It seems like a simple enough observation: “We don’t build 25-story buildings in this market anymore.”
Those were the words of Heidi Zimmer-Meyer, president of Rochester Downtown Redevelopment Corp., explaining part of the success for converting Rochester’s tallest office buildings into multiuse buildings, including residential spaces.
The architecture of the 1960s and 1970s may not seem that appealing for residences, given the Victorian-era real estate on the market in most rust-belt cities like Rochester. Why trade gingerbread trim, cupolas, gumwood interior woodwork and butler’s pantries for living in a Brutalist monolith?
But it’s not what the buildings look like, so much as what they look at that make them attractive. Just visit offices and apartments in the upper floors of what’s now called The Metropolitan, built as a 26-story bank office building in the 1960s. You may find it impossible to concentrate on a business meeting at Datto.
Because. Just. Look. At. That. View.
Now Rochester’s tallest tower, the 32-floor former headquarters of Xerox Corp., is undergoing a similar transformation. Though Buckingham Properties is still renovating the building, Zimmer-Meyer believes with Buckingham’s successful track record and the amazing views, the project will not have a vacancy issue.
In a recent conversation with Zimmer-Meyer, she identified some hopeful and some concerning trends in commercial real estate in the downtown area. And she couldn’t help coming back again and again to the topic of the COVID-19 pandemic that most people believe will cause economic fallout around the globe, including inside the rapidly disappearing Inner Loop that used to define downtown Rochester.

• What the task asks
Reproduce word for word the part of the article on Rochester's office towers that opens with the words containing "In a recent" and closes with "define downtown Rochester.". The material has no connection to the article on Rochester's office towers.

• Information supplied
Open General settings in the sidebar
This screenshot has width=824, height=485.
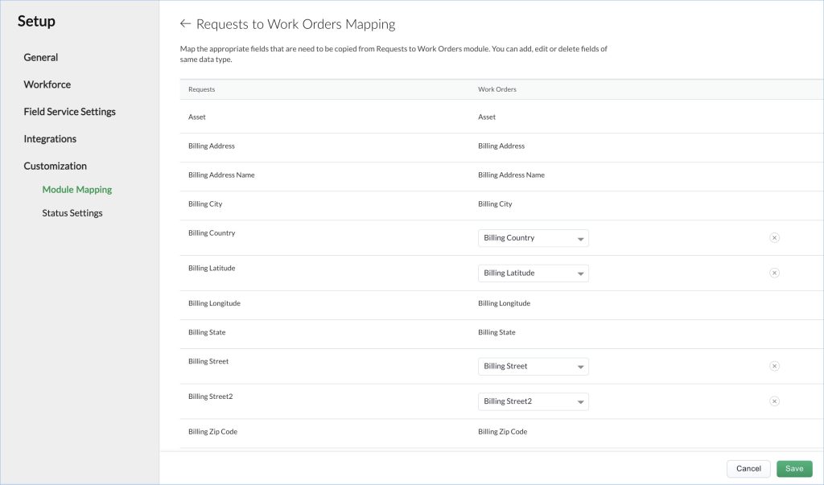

• Answer to this exercise
In a recent conversation with Zimmer-Meyer, she identified some hopeful and some concerning trends in commercial real estate in the downtown area. And she couldn’t help coming back again and again to the topic of the COVID-19 pandemic that most people believe will cause economic fallout around the globe, including inside the rapidly disappearing Inner Loop that used to define downtown Rochester.